Literary pedigree will certainly draw viewers to Hallmark Hall of Fame’s adaptation of Pat Conroy’s first novel, “The Water Is Wide,” but some stunning camera work and Alfre Woodard’s nuanced performance are the real draws.
This perfectly entertaining telepic is well cast, with Frank Langella nailing the toothy politician while relative newcomer Jeff Hephner is the picture of idealism as enthusiastic young teacher Pat Conroy.
Jeff Beal provides a haunting musical score, peppered with popular music of the late 1960s, while lensing by Kees Van Oostrum eloquently captures the pristine and forgotten landscape of Conroy’s beloved South Carolina.
Somewhere along the line, however, John Kent Harrison’s take on Jonathan Estrin’s script falls short, embracing the complex emotions of some characters and then glossing over others. It’s this uneven character development that ultimately hampers the pic.

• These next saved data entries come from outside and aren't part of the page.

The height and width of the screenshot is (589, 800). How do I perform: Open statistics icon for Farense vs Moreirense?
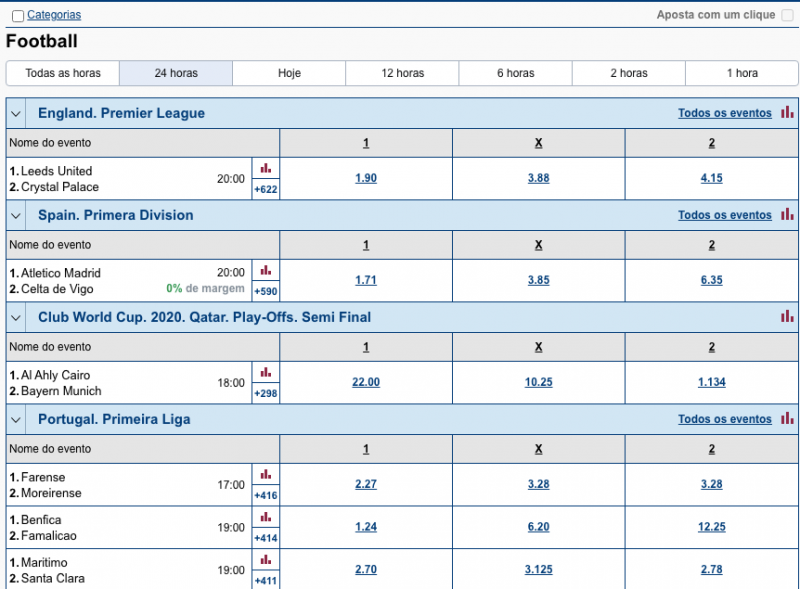pyautogui.click(x=266, y=474)
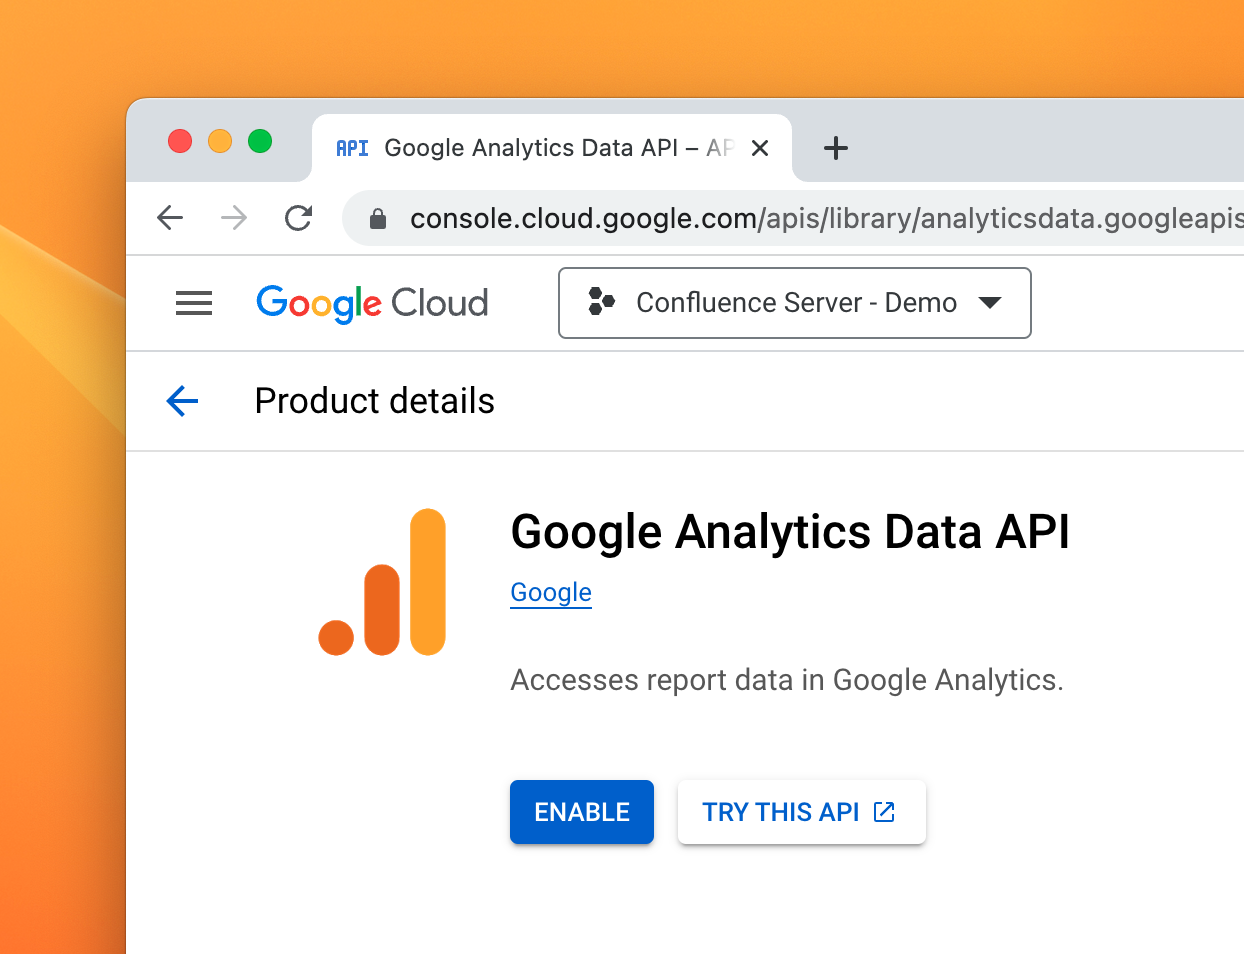Close the Google Analytics Data API tab

[760, 148]
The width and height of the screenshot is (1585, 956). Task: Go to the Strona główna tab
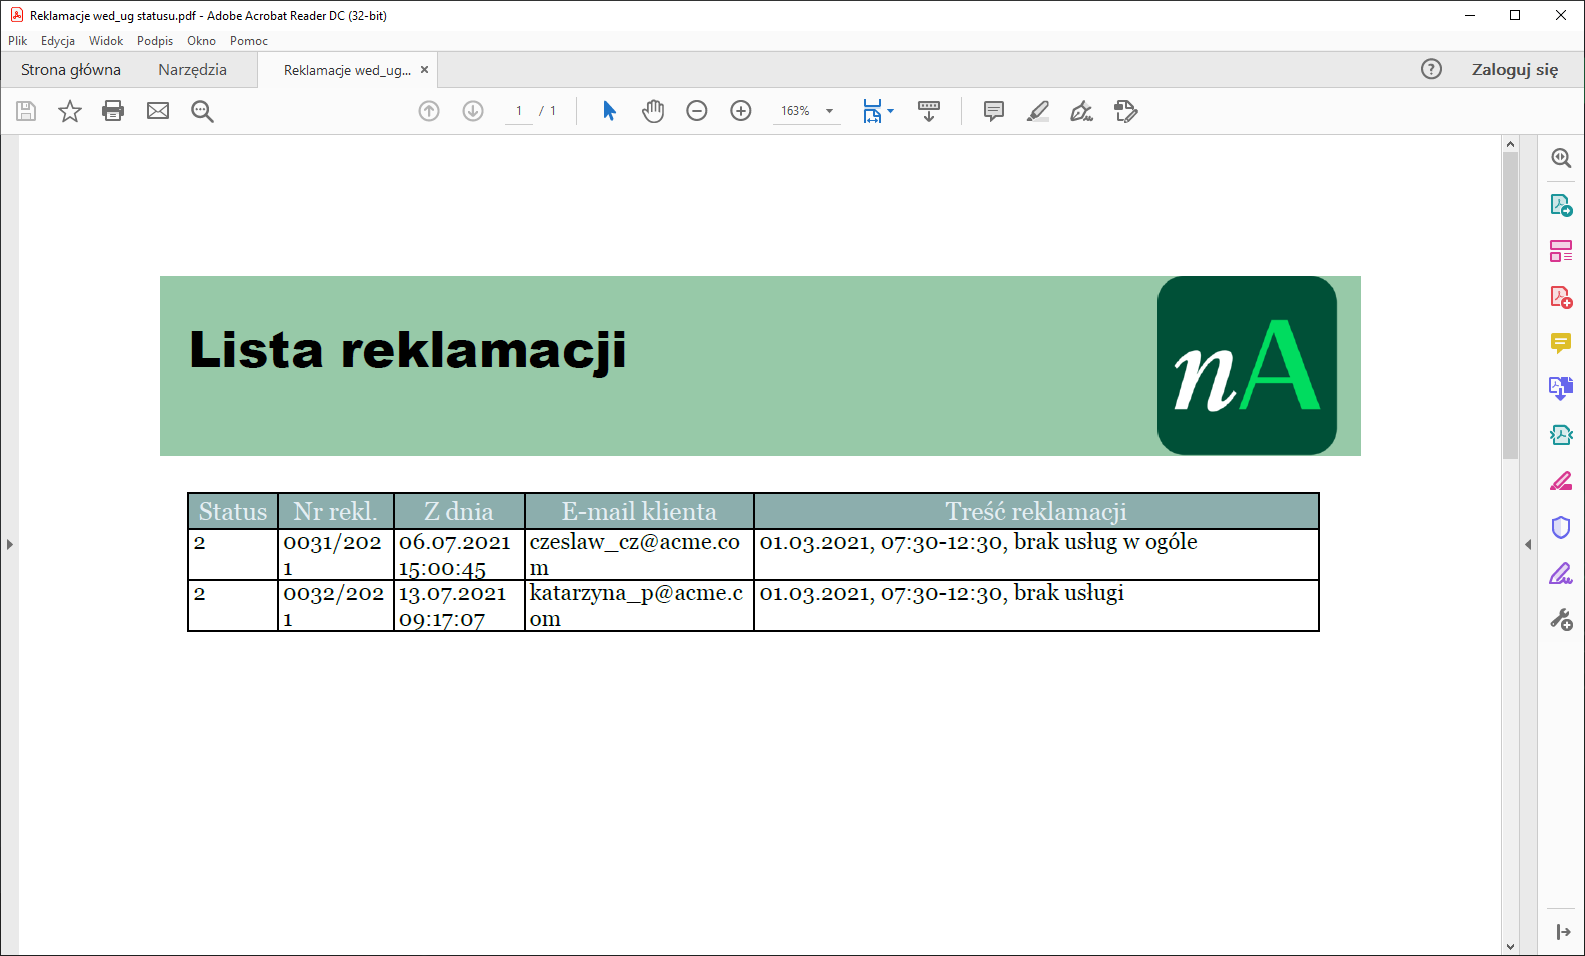[71, 70]
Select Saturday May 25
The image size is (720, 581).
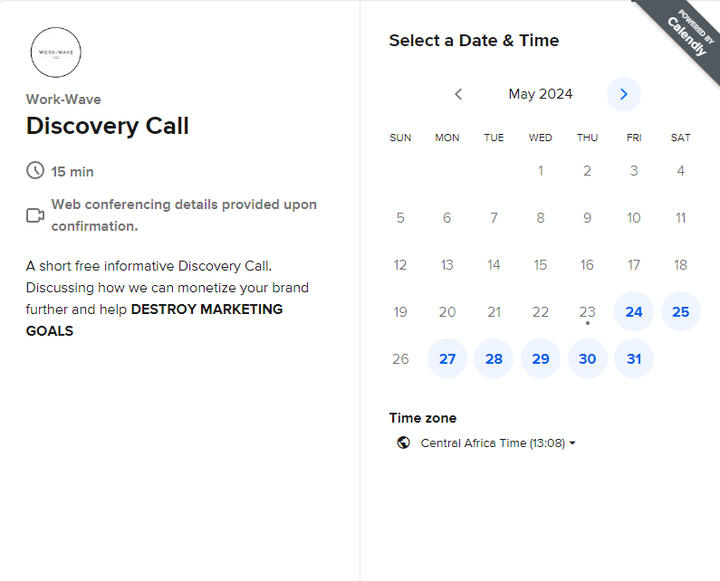(680, 312)
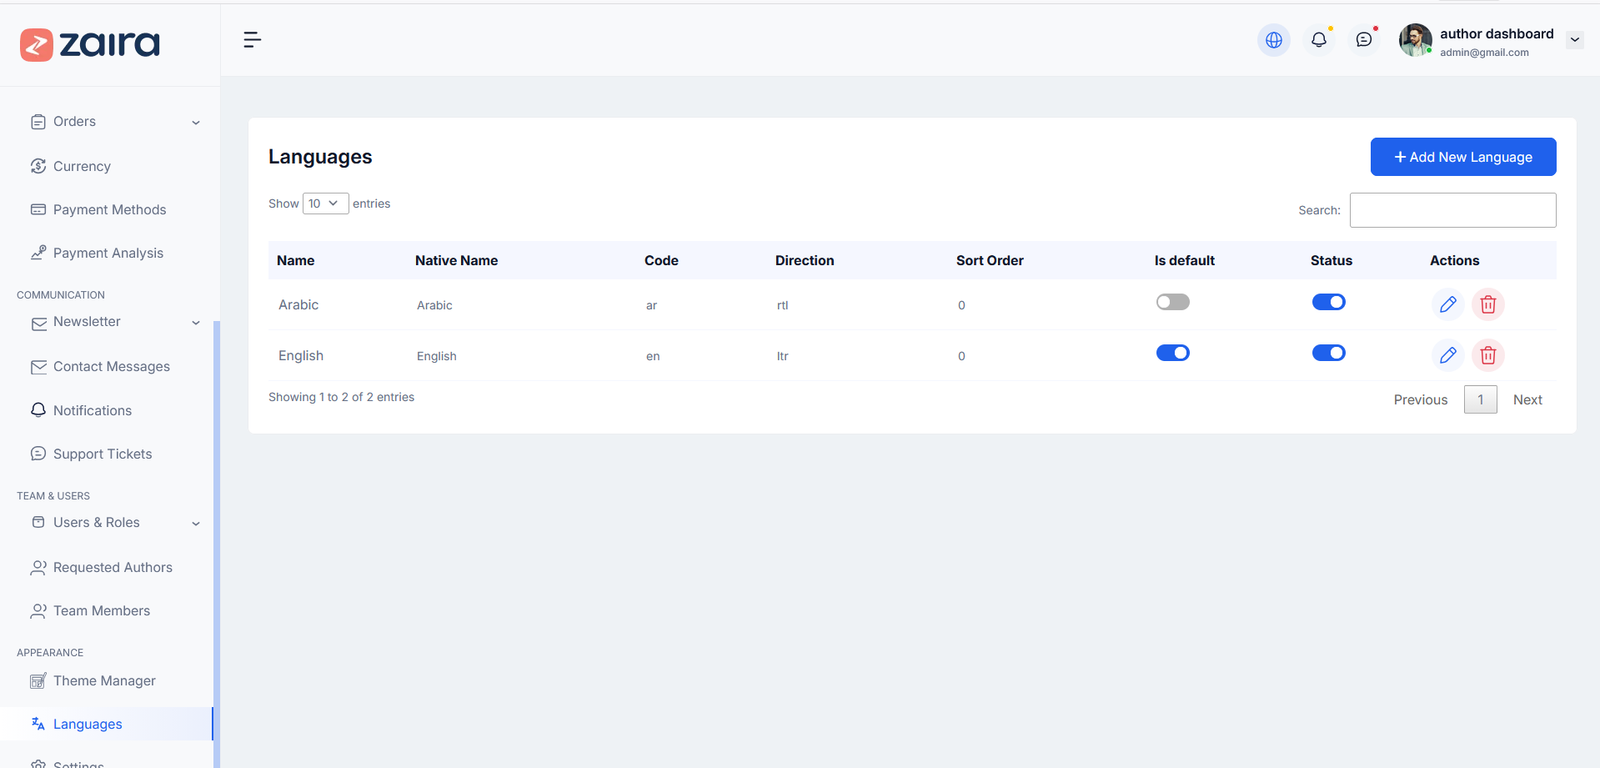Collapse the sidebar with hamburger icon
The height and width of the screenshot is (768, 1600).
tap(252, 40)
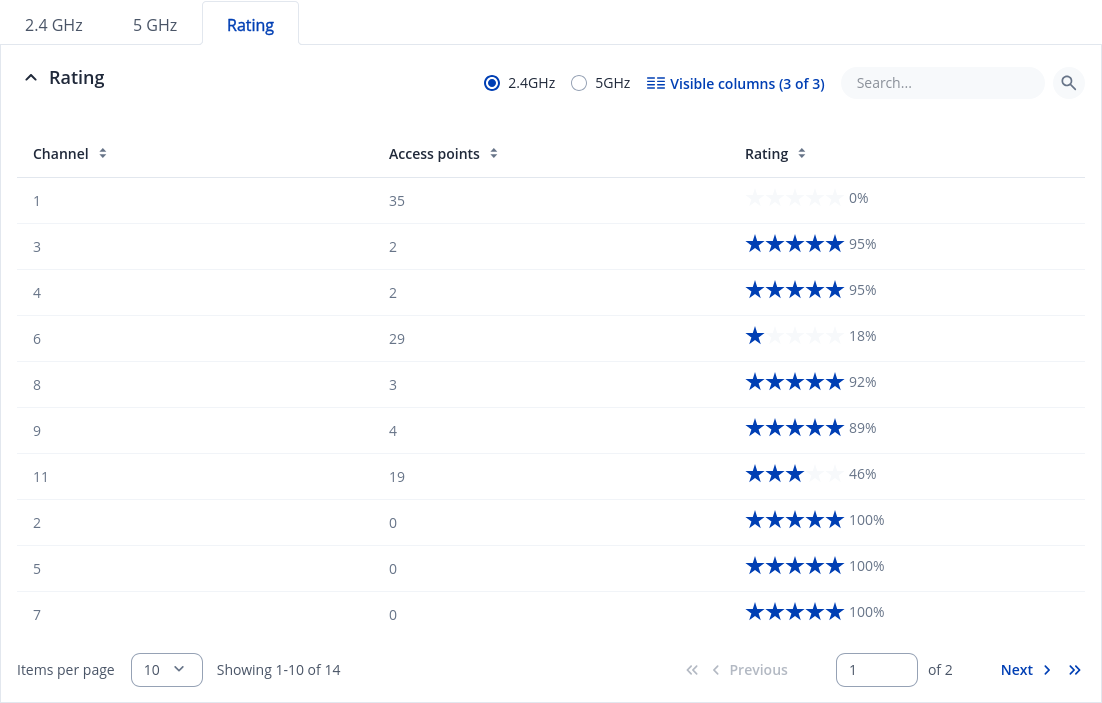This screenshot has width=1102, height=703.
Task: Select the 2.4GHz radio button
Action: pos(491,83)
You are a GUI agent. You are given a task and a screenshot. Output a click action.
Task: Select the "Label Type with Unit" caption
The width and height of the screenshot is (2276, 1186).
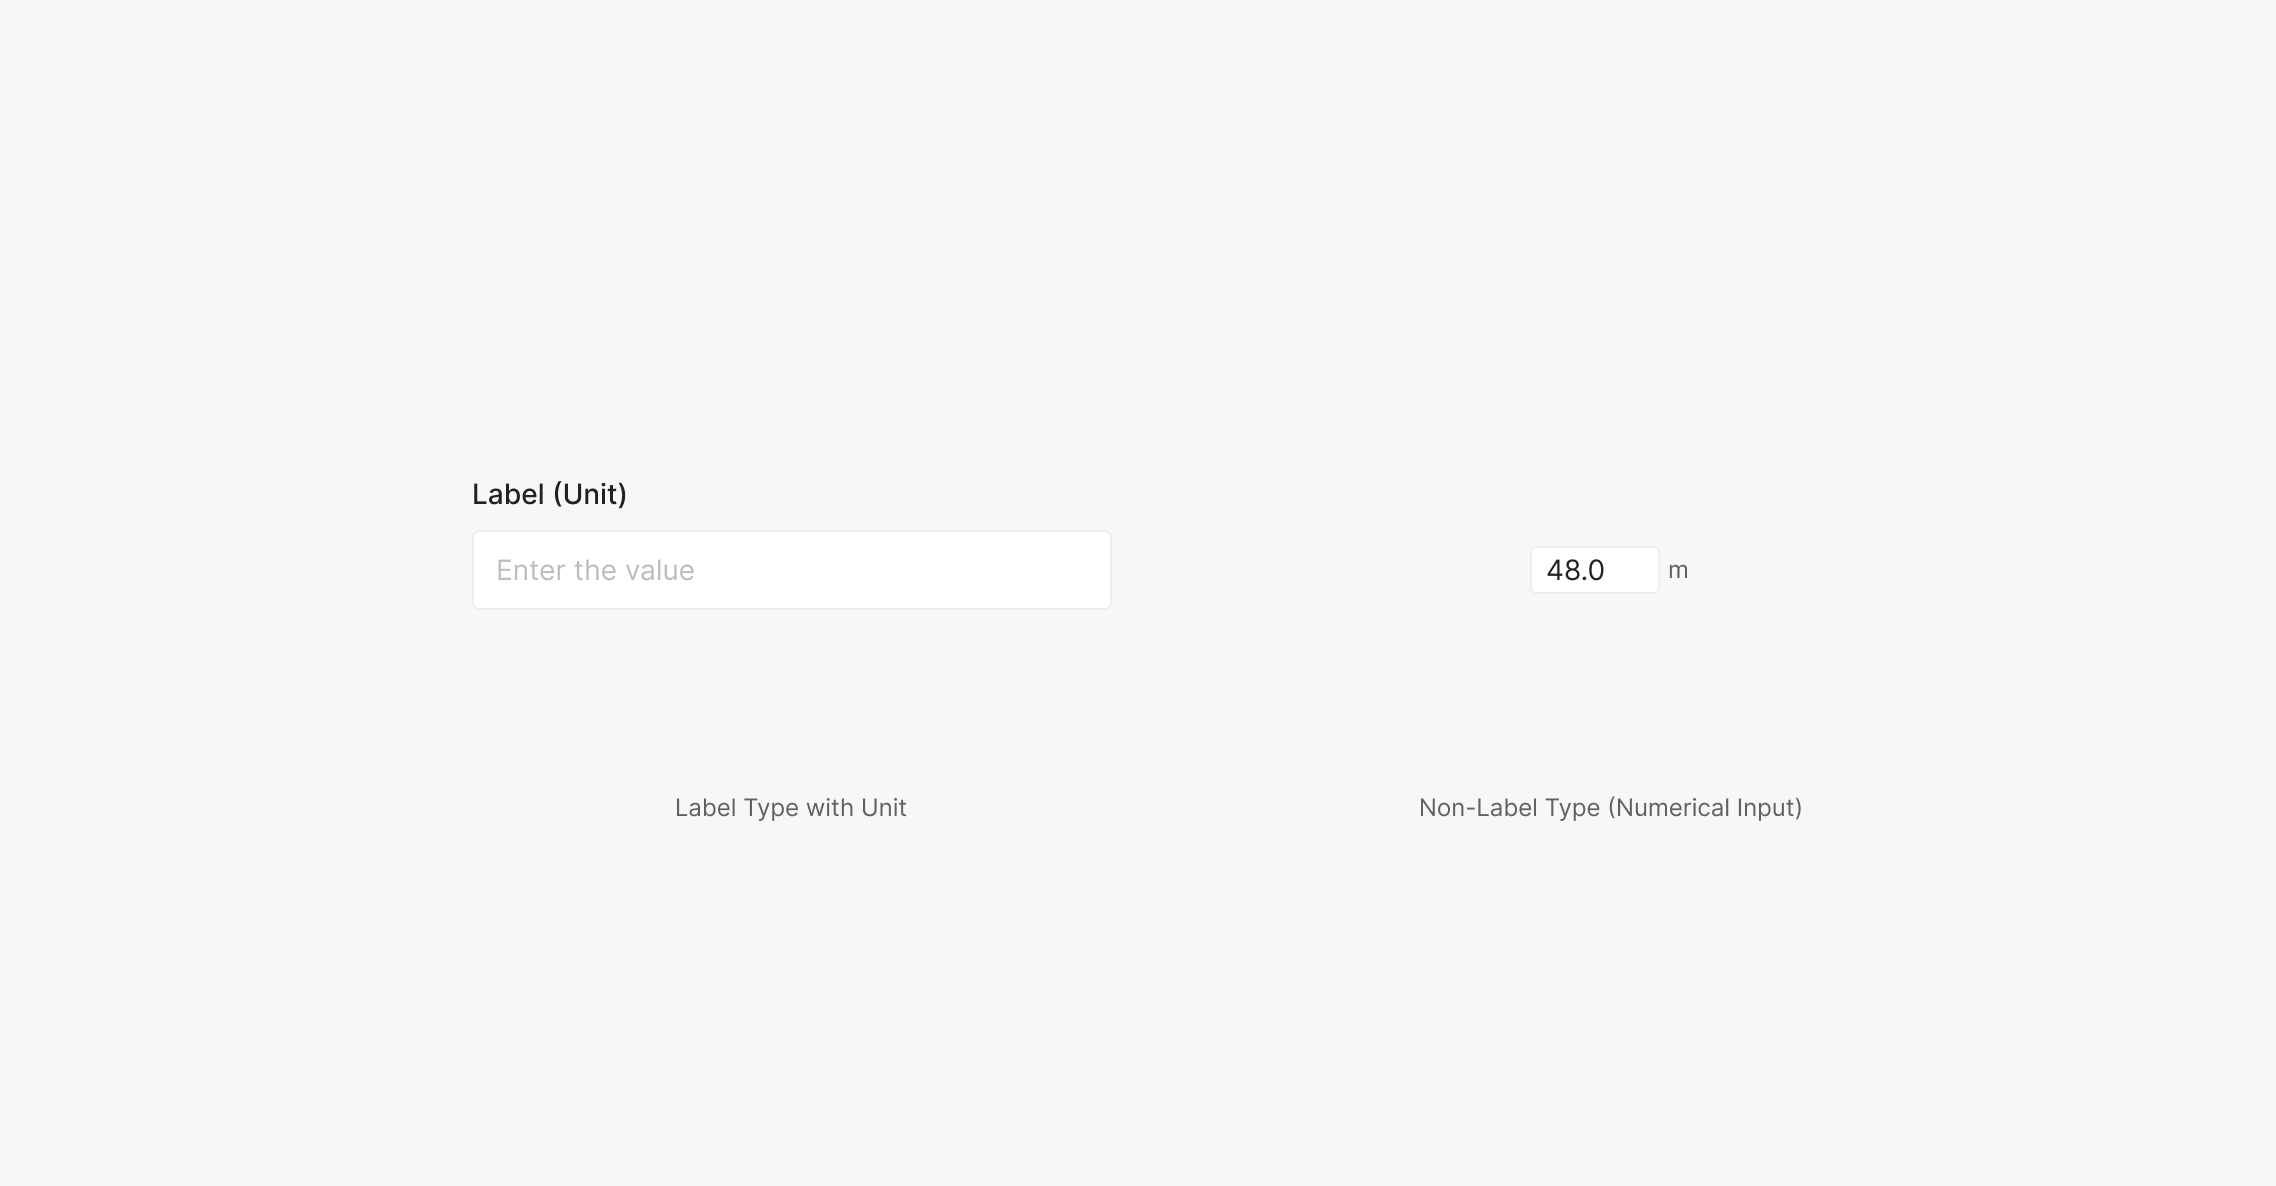click(x=790, y=808)
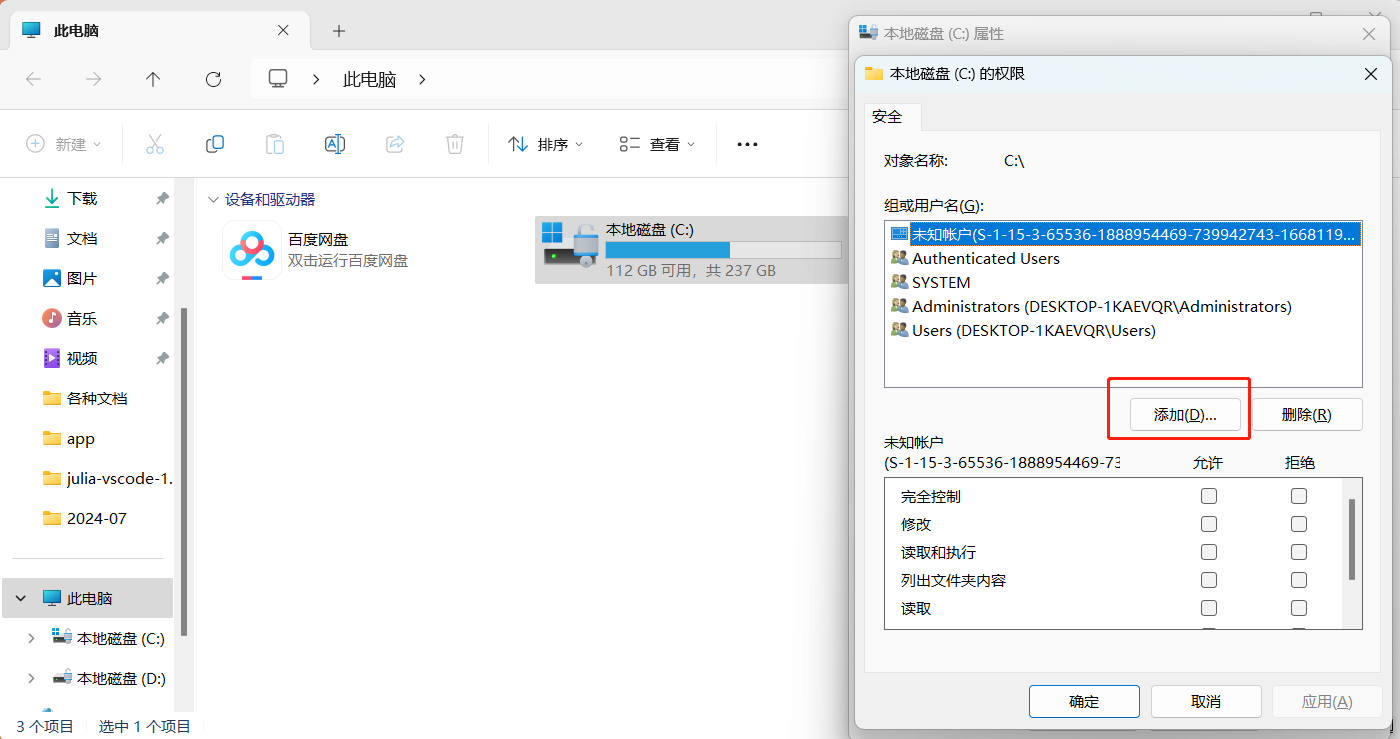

A forerunner to “Dead Poets’ Society,” “The Water Is Wide” is based in part on Conroy’s real-life experiences as a novice teacher in a one-room schoolhouse on Daufuskie island, off the coast of Beaumont, S.C. During his brief tenure, Conroy had to contend with primitive conditions, hypocrisy, jealousy and plain old inertia.
Martin Ritt’s 1974 version, starring Jon Voight, was a low-key inspirational family favorite. In this rendition, the children of the fictional Yamacrow Island are basically deemed unteachable, but to avoid blemishing the sterling record of the Beaumont school district, they need a teacher to shuffle the paperwork and make sure these kids are, at least in theory, receiving some sort of education.
To Yamacrow school principal Mrs. Brown (Woodard), that translates as harsh discipline and submission to the school board. As a black professional woman in a white man’s world, she has neither resources nor support, but if she just follows orders, she may get a career out of it.
Conroy, anxious for steady pay to support his soon-to-be bride and her 6-year-old daughter, jumps at the opportunity of a teaching position, while the arrogant superintendent of schools, Dr. Henry Piedmont (Langella), recognizes an easy mark.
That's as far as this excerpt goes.